State tax collections through mid-2023 will be nearly $1.2 billion higher than what Gov. Tony Evers’ administration had expected just two months ago, according to the Legislative Fiscal Bureau.
LFB Director Bob Lang wrote in a memo to the Joint Finance co-chairs late this afternoon that the state is now expected to finish the current fiscal year June 30 with a gross balance of nearly $1.9 billion, compared to more than $1.2 billion that the Evers administration had expected.
Lang wrote revenue collections for this fiscal year are now expected to be $437.4 million more than what the Department of Administration had projected in November. What’s more, the state is expected to spend about $190.7 million less than previously expected.
DOA’s November report found even with the expected ending balance at the time and the revenue growth the administration expected for 2021-23, agency spending requests outstripped what the state was expected to have on hand by about $1.2 billion. The brighter fiscal picture LFB detailed today essentially wipes that out.
JFC Co-chairs Mark Born, R-Beaver Dam, and Howard Marklein, R-Spring Green, still urged restraint.
“While this is good news, Republicans in the Legislature are well aware that our friends and neighbors across the state are struggling,” they said. “Businesses have closed, jobs have been lost, and Wisconsin families have been through tough times over the last year.
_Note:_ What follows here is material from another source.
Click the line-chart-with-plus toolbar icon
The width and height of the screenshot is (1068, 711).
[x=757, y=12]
That is why it is imperative that the next state budget ensures we spend within our means while also funding our priorities, something Wisconsin businesses and families have to do every single day.”
When tax revenues come in above expectations, half is designated for the state’s rainy day fund. In November, DOA had projected the state would transfer $13.1 million to the fund. Now, LFB projects it will be $231.8 million.
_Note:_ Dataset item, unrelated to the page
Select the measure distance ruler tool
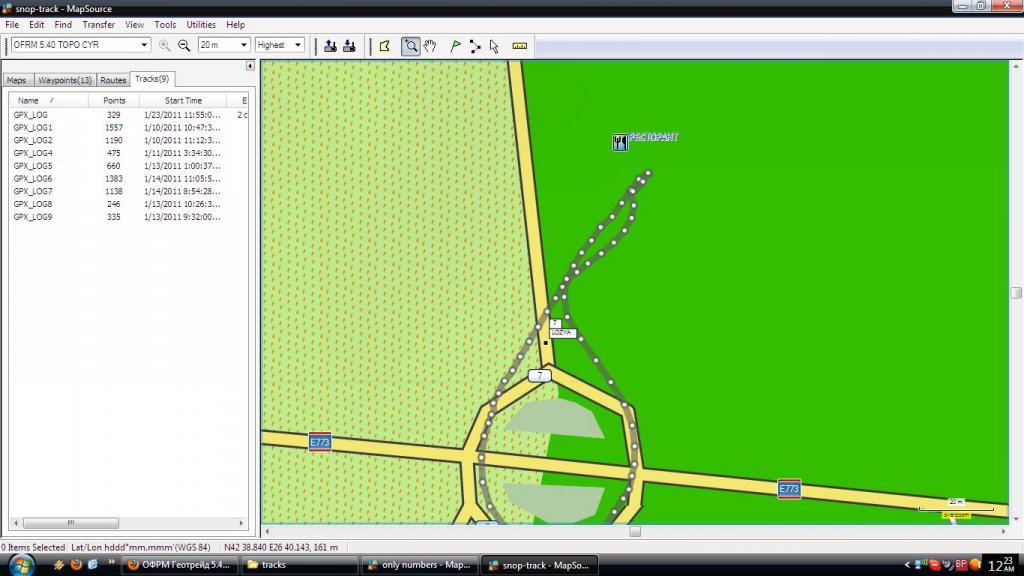This screenshot has height=576, width=1024. coord(519,45)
That will push the fund’s balance to about $1 billion.
The LFB noted two significant developments since the Evers administration’s November estimates that will greatly impact the economy. One was the U.S. Food and Drug Administration’s authorization of multiple vaccines against COVID-19. The second is the $900 billion stimulus bill that President Trump signed in late December. It includes additional help for small businesses, another round of forgivable loans and $166 billion in stimulus checks to individuals, among other things.
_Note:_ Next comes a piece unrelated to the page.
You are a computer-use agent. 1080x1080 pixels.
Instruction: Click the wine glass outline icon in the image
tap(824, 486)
The revenue projections also could be impacted if Wisconsin aligns state law with federal statutes on the treatment of forgivable loans and other financial assistance through federal COVID-19 programs. The IRS originally said expenses couldn’t be deducted from federal taxes if they were covered through funds from PPP loans that had already been forgiven or eventually would be forgiven. But the bill Trump signed in December changed that.
The state Department of Revenue on Friday posted notice that Wisconsin law followed the original IRS guidance and those expenses couldn’t be deducted from state taxes.
According to LFB, matching state law to the new federal stance — and thus allowing those deductions — would reduce state tax collections by $444 million through mid-2023 and another $13 million in 2023-24.